Michael Reding’s situation was miles apart from Trueblood’s, and he received no letters. He went into a bottomless black depression. After he was fired from Northrop, his parents sold their home in Milpitis to help pay his living expenses for the next year and a half until the trial. They’ve also sold their condominium in Fullerton to help cover legal costs totaling more than $50,000.
Reding’s life was stripped of anything positive or productive, so he started chain-smoking as he and his friends slowly drifted apart. To compensate, he bought a dog and named it Disaster. “My friends couldn’t really relate to what I was going through, and for me it was just too painful to listen to other people’s success stories. I didn’t want to be reminded of the contrast between my situation and theirs.”
He hired Santa Ana attorney Heidi Mueller to defend him because “she seemed the sharpest, and I was hoping a woman might defuse some of the emotional explosiveness of the case.” On Mueller’s advice, Reding was willing to plead guilty to any charge less than second-degree murder. That could have included manslaughter with gross negligence, which carries a maximum penalty of eight years. Murder carries a penalty of 15 years to life.
“Unfortunately, the D.A. felt that given the nature of the victims, this was the case to win a murder charge,” says Mueller. “Their objective was to set a precedent.”

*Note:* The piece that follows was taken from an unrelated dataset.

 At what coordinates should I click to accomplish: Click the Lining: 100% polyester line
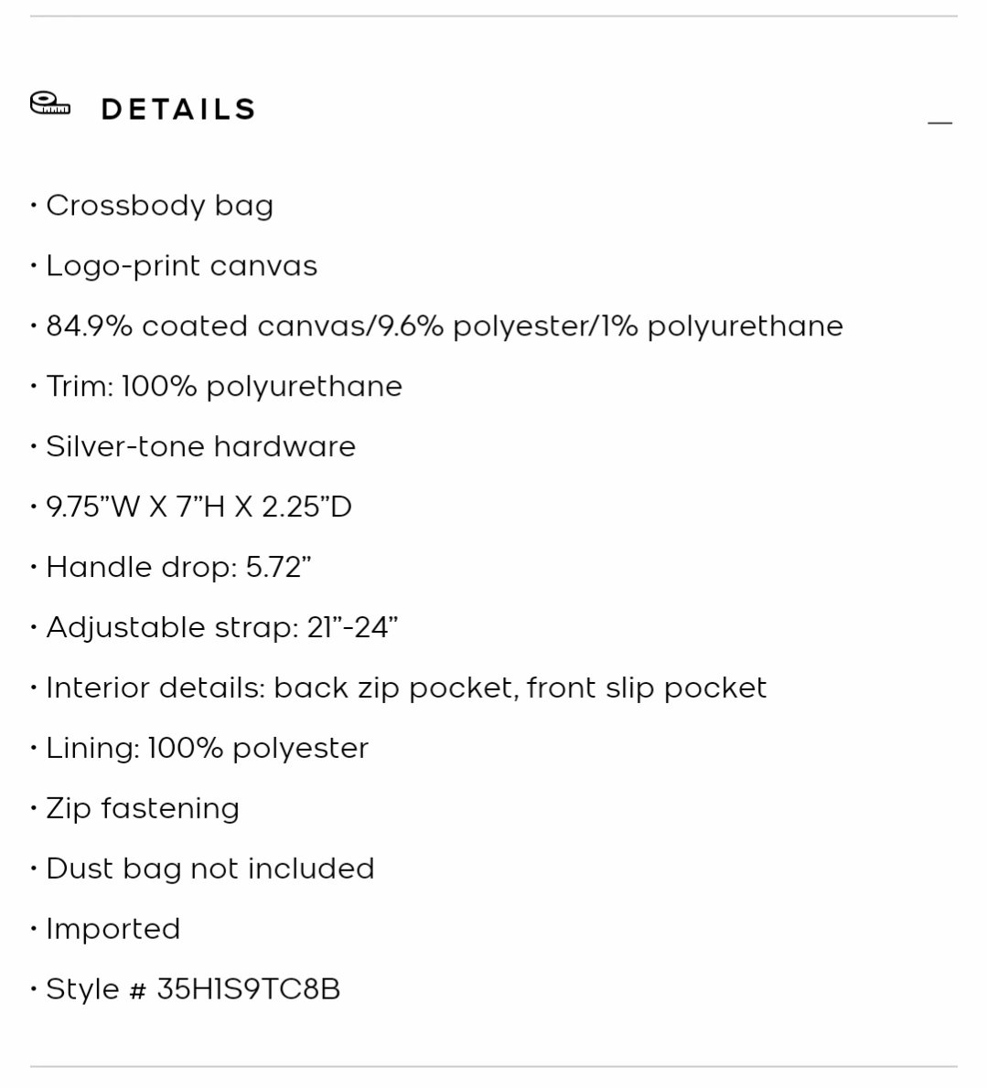point(207,749)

Deputy District Attorney Jacobs, who has tried two other vehicular-related murder cases, disagrees. “When Reding got cut off by the bartender, it should have put any reasonable person on notice that he was in no condition to drive,” he contends. “The fact that his blood alcohol level was low said to me that he wasn’t so drunk that he didn’t understand what he was doing. He was able to perceive the risks involved.”
But did Reding’s alcohol consumption cause him to lose control of his car, or “did he just lose control and happened to have been drinking?” asks Mueller. “And when do you know if you’re at the .10 blood alcohol level?”
More than 1 million people were arrested last year for driving under the influence of alcohol. According to the National Commission Against Drunk Driving, two out of every three Americans drink. When jurors on the Reding case were asked if they had ever driven while intoxicated, a few had said yes, but that they had never been stopped or picked up. “It’s the mood of the country,” say Mueller. “Those same jurors got swept up in all the publicity and decided that they needed to put a message out there to people who drink and drive. These same people go see movies like Author with Dudley Moore, and they’re rolling in the aisles.”
Meanwhile, Michael Reding is trying to find some way to even the tally sheet for the four headstones that rest in his bed. “Twenty-eight years of trying to be a decent human being, it doesn’t seem like it could be invalidated by a single incident,” he says from prison. “But the magnitude of this tragedy is just so overwhelming. I can’t deal with it any more.”
Reding will be almost 40 before he becomes eligible for parole.